* Material *

____

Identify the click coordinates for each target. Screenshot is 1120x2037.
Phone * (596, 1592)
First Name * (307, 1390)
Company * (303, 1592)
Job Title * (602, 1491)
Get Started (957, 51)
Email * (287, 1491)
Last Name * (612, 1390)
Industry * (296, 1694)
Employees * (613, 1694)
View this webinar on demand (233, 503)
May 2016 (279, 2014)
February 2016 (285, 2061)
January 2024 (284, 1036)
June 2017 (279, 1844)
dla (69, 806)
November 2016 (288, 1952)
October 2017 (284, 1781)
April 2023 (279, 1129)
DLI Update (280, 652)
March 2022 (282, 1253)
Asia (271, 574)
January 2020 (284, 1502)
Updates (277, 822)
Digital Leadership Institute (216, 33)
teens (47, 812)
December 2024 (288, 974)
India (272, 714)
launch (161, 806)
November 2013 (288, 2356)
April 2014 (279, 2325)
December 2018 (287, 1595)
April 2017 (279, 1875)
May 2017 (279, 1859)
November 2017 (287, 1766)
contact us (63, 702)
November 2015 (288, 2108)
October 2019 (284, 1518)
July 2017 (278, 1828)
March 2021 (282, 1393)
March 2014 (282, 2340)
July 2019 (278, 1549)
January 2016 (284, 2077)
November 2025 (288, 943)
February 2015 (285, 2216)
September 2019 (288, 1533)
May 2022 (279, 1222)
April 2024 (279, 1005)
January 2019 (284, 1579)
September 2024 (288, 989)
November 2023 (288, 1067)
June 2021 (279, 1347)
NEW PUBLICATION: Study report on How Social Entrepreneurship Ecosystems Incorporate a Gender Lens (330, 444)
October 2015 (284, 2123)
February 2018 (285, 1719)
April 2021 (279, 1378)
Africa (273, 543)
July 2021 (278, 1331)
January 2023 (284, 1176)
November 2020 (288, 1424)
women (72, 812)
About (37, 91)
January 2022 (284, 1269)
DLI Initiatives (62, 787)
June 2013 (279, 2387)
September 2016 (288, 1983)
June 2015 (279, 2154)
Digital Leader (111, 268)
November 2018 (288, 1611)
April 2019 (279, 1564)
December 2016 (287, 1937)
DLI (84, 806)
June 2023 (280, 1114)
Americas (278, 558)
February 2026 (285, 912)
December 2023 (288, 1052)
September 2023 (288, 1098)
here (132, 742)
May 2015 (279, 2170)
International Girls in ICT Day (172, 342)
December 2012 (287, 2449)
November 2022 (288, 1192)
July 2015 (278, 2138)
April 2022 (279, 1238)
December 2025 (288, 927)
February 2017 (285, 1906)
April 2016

____

* Problem requirements *
Edit the items from the first line through the line that contains "April 2023 (279, 1129)", replacing "Job Title" with "Position" and leaving everything else unchanged.

* Answer for this exercise *
Identify the click coordinates for each target. Screenshot is 1120x2037.
Phone * (596, 1592)
First Name * (307, 1390)
Company * (303, 1592)
Position * (602, 1491)
Get Started (957, 51)
Email * (287, 1491)
Last Name * (612, 1390)
Industry * (296, 1694)
Employees * (613, 1694)
View this webinar on demand (233, 503)
May 2016 (279, 2014)
February 2016 (285, 2061)
January 2024 (284, 1036)
June 2017 (279, 1844)
dla (69, 806)
November 2016 (288, 1952)
October 2017 (284, 1781)
April 2023 (279, 1129)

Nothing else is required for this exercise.